Vorbereitete Presseerklärung?
Nach Ansicht der S-21-Kritiker sind wesentliche Punkte zur Leistungsfähigkeit des neuen Tiefbahnhofs, zur Aussagekraft des Stresstests und zur Finanzierung nicht ausreichend angesprochen worden. Zudem werfen sie dem Regierungspräsidium vor, dass die Entscheidung, die Erörterung zu beenden, schon vorab gefällt worden sei – wie eine schon kurz nach 18 Uhr veröffentlichte Pressemitteilung beweise. Von Loeper spricht deshalb von einer „Vorfestlegung ohne Ansehen der Sachlage.“
Allerdings sieht der Rechtsanwalt ein weiteres juristisches Einfallstor – und die Möglichkeit dafür liefert seiner Meinung nach ausgerechnet der Verwaltungsgerichtshof Baden-Württemberg. Das oberste Verwaltungsgericht des Landes hatte Einwendungen gegen den Abriss eines Gebäudes in der Sängerstraße zurückgewiesen, weil – vereinfacht gesagt – bisherige Entscheidungen pro Stuttgart 21 nur widerrufen werden dürften, wenn „anerkannt höchste Werte des Grundgesetzes, also Leben und Gesundheit der Menschen gefährdet“ würden. Darin sieht von Loeper „eine Steilvorlage für zwingende Konsequenzen auf den Fildern“, wie er am Abend auf der 244. Montagsdemo auf dem Marktplatz sagte: „Hier ist die offene Flanke von Stuttgart 21.“
Von Loeper bezieht sich auf VGH-Urteile
Von Loeper ist nämlich überzeugt davon, dass bei der Bewertung der S-21-Pläne für den Filderabschnitt das Gesamtprojekt einbezogen werden müsse, auch wenn dafür schon gültige Genehmigungen vorliegen. Vor dem Hintergrund der VGH-Begründung sieht er höchste Rechtswerte für Leben und Gesundheit als gefährdet an, weil beispielsweise die starke Gleisneigung und der umstrittene Brandschutz im Tiefbahnhof Unfälle begünstigten – und damit Menschen gefährdeten. Er bezieht sich dabei auf ein Gutachten des ehemaligen Bahnmitarbeiters Sven Andersen (die StZ berichtete). Deshalb dürfe auch die Fildertrasse nicht genehmigt werden.

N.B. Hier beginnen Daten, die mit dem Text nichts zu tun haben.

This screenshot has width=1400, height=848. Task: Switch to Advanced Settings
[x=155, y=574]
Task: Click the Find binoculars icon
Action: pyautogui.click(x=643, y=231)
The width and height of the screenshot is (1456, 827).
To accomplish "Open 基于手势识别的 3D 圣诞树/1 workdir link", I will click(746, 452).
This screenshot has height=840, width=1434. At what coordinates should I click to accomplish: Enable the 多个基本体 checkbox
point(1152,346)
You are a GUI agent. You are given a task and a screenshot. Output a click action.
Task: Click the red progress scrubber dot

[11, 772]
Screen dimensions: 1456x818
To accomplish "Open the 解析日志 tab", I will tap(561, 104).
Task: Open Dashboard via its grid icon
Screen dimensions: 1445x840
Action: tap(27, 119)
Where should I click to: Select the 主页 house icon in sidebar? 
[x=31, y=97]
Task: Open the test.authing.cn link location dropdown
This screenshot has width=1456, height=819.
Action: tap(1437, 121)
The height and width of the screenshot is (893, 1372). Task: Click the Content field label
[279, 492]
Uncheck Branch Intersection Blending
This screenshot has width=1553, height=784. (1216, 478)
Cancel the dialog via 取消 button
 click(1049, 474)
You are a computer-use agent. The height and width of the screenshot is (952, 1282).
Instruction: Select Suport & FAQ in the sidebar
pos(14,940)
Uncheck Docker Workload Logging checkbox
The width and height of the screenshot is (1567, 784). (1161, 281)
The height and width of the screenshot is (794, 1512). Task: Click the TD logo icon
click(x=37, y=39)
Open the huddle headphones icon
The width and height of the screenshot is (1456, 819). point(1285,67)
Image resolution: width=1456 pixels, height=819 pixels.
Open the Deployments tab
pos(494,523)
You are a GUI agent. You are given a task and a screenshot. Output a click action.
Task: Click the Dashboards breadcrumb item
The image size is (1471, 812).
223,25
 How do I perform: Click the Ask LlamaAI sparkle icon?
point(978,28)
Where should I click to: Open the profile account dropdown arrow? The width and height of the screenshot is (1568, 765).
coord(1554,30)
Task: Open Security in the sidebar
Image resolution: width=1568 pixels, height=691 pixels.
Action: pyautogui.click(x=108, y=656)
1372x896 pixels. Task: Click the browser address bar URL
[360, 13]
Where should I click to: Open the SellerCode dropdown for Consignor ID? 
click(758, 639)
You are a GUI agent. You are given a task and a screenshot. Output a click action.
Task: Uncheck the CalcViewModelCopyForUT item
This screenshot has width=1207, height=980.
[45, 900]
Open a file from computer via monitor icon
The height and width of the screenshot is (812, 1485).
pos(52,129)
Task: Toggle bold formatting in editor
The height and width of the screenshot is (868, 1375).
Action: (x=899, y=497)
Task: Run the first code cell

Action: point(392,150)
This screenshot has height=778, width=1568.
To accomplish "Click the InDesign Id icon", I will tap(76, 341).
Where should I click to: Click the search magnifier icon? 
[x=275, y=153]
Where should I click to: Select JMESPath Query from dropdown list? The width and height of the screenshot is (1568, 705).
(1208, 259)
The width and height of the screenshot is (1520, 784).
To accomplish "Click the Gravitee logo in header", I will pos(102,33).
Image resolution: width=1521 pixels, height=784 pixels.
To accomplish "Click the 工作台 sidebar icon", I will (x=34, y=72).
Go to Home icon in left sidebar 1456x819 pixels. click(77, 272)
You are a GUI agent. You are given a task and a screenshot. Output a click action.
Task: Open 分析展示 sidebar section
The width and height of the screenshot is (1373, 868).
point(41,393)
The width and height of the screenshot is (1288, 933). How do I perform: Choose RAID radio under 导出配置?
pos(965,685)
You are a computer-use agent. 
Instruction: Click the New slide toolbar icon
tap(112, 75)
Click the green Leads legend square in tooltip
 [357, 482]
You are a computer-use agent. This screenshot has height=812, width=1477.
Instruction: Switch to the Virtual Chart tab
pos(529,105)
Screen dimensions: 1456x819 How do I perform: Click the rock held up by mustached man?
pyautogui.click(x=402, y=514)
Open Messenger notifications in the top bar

Da das Regierungspräsidium momentan nicht an eine Fortsetzung der Erörterung denkt, wird es darüber, sollten die Bahnpläne genehmigt werden, wohl einen juristischen Streit geben. Gleichwohl hatte Trippen während der Erörterung ja angekündigt, dass die geänderten Pläne zum Lärmschutz und das neue Gutachten zum S-Bahnverkehr eine neue Erörterungsrunde möglich machen könnten.